* **PROMPT**
Rewrite the data starting at the line containing "Viewport: 814px width, 592px" and ending at the line containing "Click the Czech Republic U21 team name", with "highlighted" changed to "marked" and everything else kept the same. Leave the pictures out of your answer.

* **SUPPLIED MATERIAL**
○ ○ ○ ○ ○ ○ ○

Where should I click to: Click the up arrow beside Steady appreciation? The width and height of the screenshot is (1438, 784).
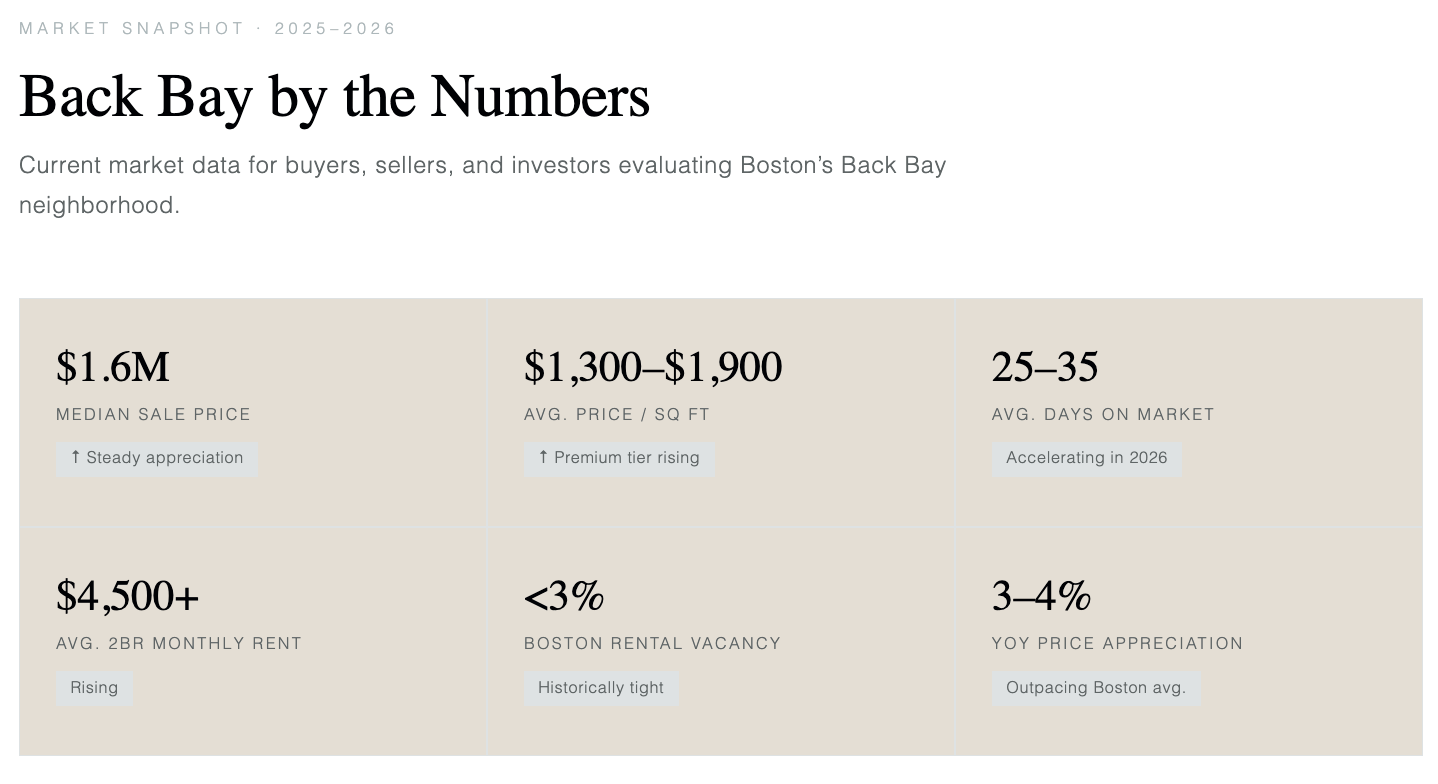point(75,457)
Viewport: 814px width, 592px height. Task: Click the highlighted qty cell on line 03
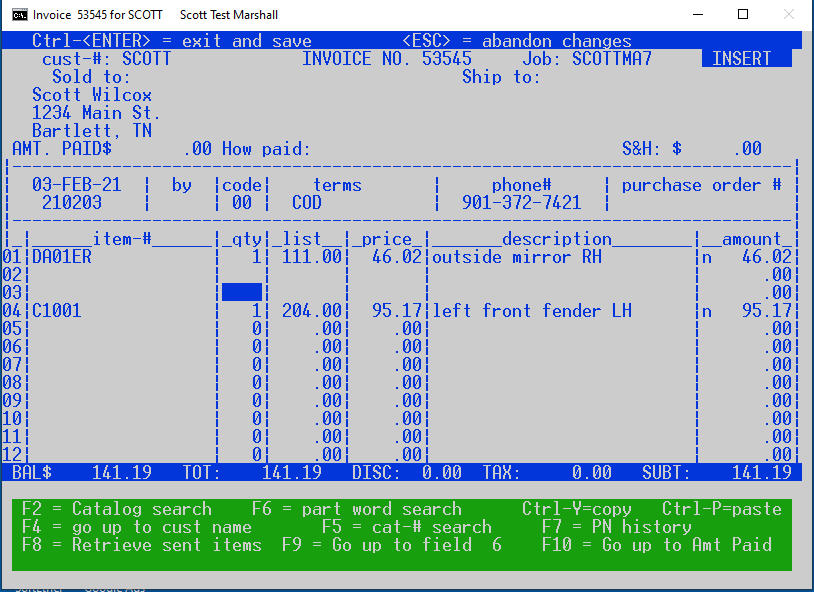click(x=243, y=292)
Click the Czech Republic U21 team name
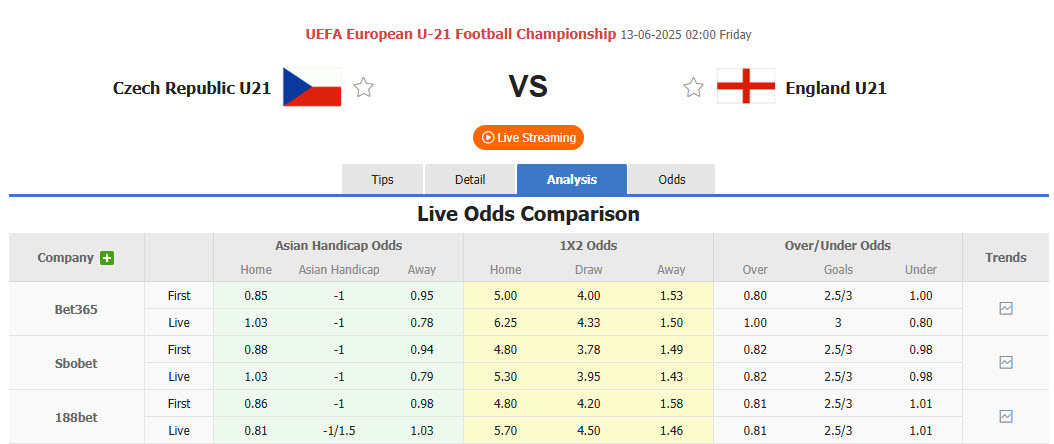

○ ○ ○ ○ ○ ○ ○

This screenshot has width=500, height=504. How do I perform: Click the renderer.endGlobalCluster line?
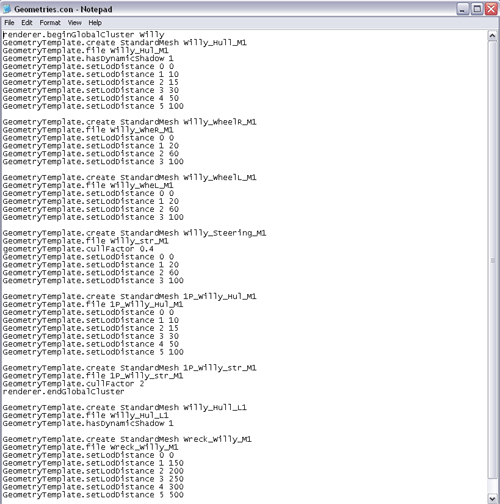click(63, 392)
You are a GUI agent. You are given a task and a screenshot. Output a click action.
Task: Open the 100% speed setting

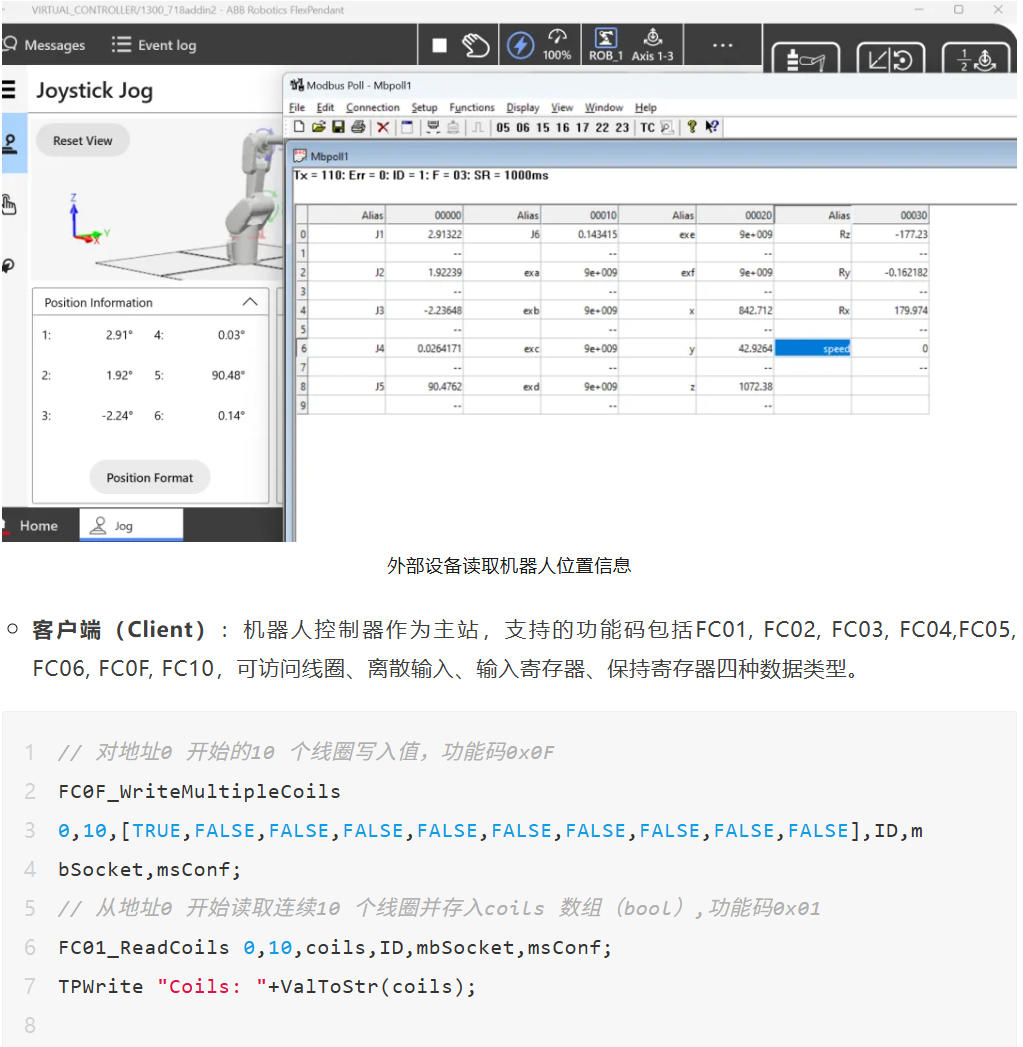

○ ○ ○ ○ ○ ○ ○

* **EXERCISE SOLUTION**
Viewport: 814px width, 592px height. Task: Click the marked qty cell on line 03
click(x=243, y=292)
Click the Czech Republic U21 team name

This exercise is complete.